Avik Roy has proposed a plan that would both radically deregulate the exchanges and fold Medicare and Medicaid into them. I am assuming that office-holding Republicans would not go for such radical reform in one one bite. Ditto for dismantling the employer-provided insurance system by ending the employer's tax exemption. Republicans sometimes pretend to favor this, as they used to tout the individual mandate and private exchanges -- but they have never shown a genuine appetite for dismantling the insurance source that covers more Americans than any other. The ACA takes a step in this direction by imposing a 40% excise tax on employer-sponsored plans that cost more than than $10,200 for an individual or $27,500 for a family -- which, according to a May 2013 Times article, had by that point already induced 17% of employers to alter their plans, though it doesn't kick in until 2018. Republicans could lower that cap -- when they're done lambasting Democrats for making ESI more expensive for employees. But again, they seem to have no real appetite for disrupting the status quo in ways that cause pain to current stakeholders.
On a state level, barring a radical federal restructuring of the ACA, GOP officials could experiment via state waivers, which will be available in 2017. Some state exchanges as currently constructed may fail, thanks in large part to sabotage by GOP-controlled state governments.
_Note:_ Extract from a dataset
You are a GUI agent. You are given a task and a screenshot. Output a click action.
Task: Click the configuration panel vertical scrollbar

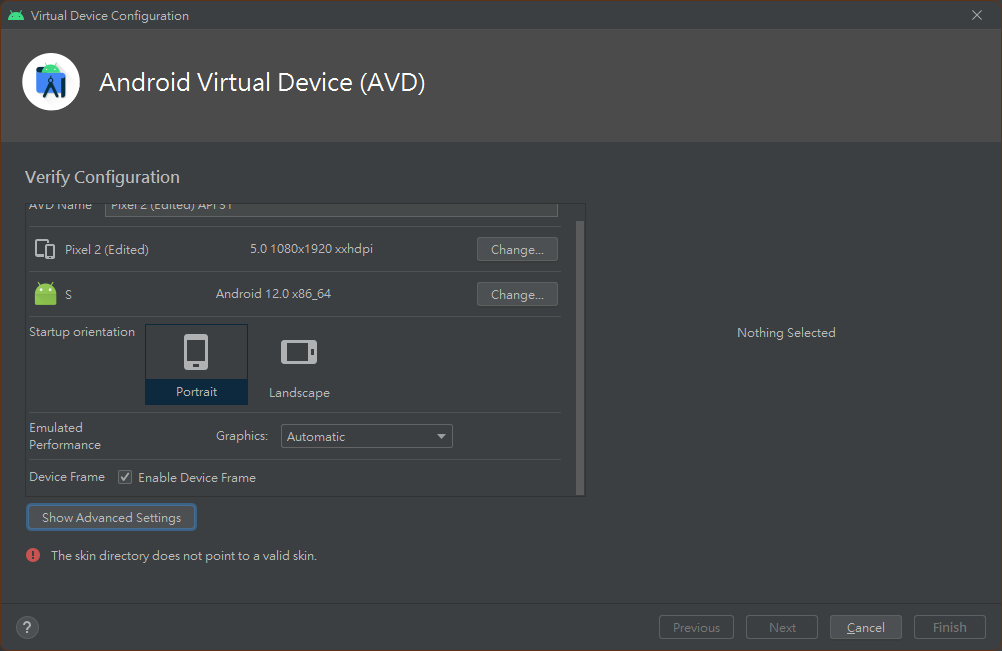(580, 350)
If the law stands, it will be incumbent on such state governments to try to meet the law's coverage goals by alternative means.
Of course, messy combinations of attempts to undermine the law and attempts to improve it might also occur.
Update: Above, I mentioned Austin Frakt's challenge to conservatives to consider ways to reform rather than repeal the ACA. It occurs to me on a cold read that I have in some part replicated a related Frakt post laying out various conservative reforms to the ACA, in ascending order of disruptive, and asking readers to weigh in as to how feasible each is. My question is somewhat different: to what extent would likely Republican reforms, imposed without need of significant compromise, undermine the ACA -- that is, make insurance less affordable, and less likely to protect plan holders from financial harm or ruin? One final assumption: if Republicans gain control of the Senate, it will take them about 10 minutes to get rid of what's left of the filibuster.